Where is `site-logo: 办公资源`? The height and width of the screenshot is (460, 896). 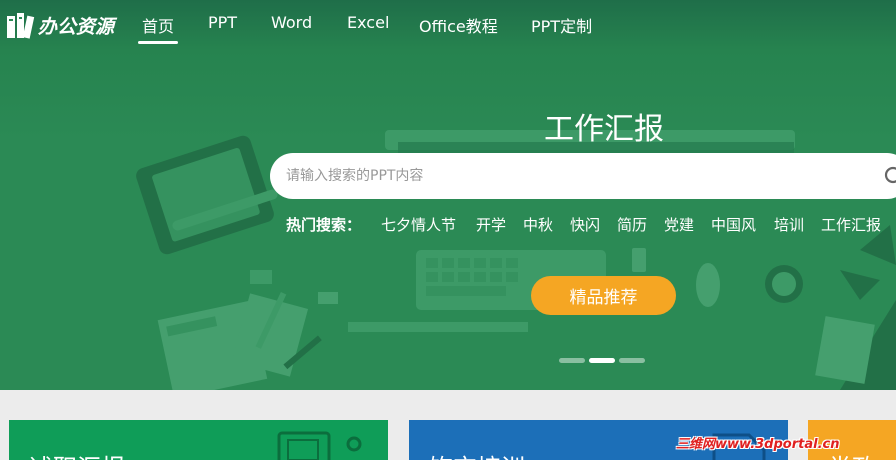
site-logo: 办公资源 is located at coordinates (60, 25).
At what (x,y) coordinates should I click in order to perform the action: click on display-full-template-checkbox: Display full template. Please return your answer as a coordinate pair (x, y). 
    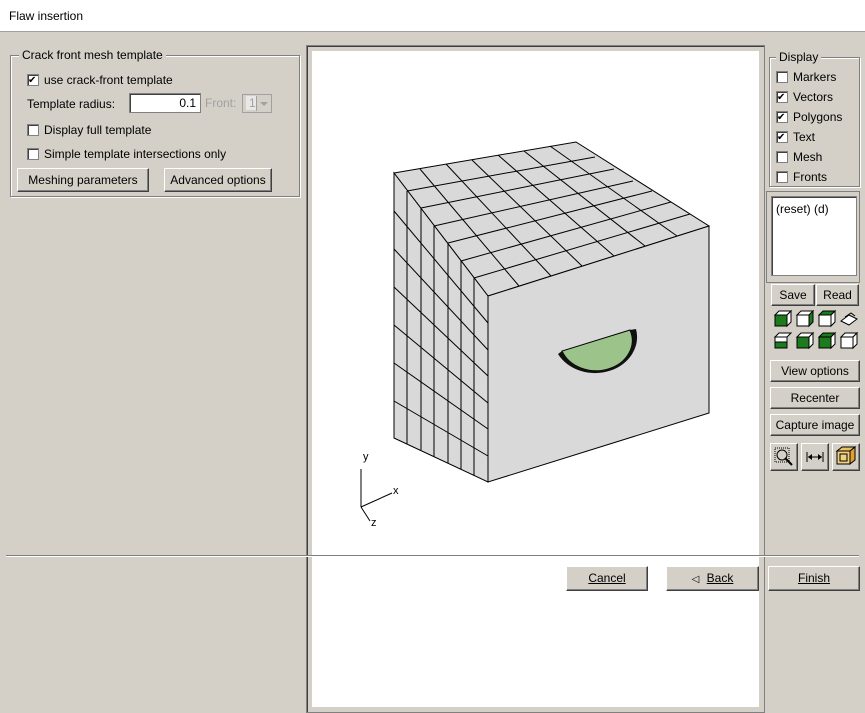
    Looking at the image, I should click on (89, 130).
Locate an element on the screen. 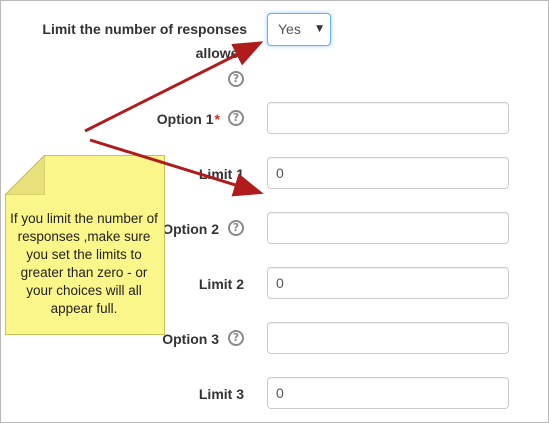  arrow-to-limit1 is located at coordinates (176, 168).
==================================================
> **Exercise instructions**: Locate each line in the listing above that contains the string "click", and copy those lines out in full. Case counts.

> **Answer section**:
At what (x,y) coordinates should I click in order to perform the action: click on display-full-template-checkbox: Display full template. Please return your answer as a coordinate pair (x, y). 
    Looking at the image, I should click on (89, 130).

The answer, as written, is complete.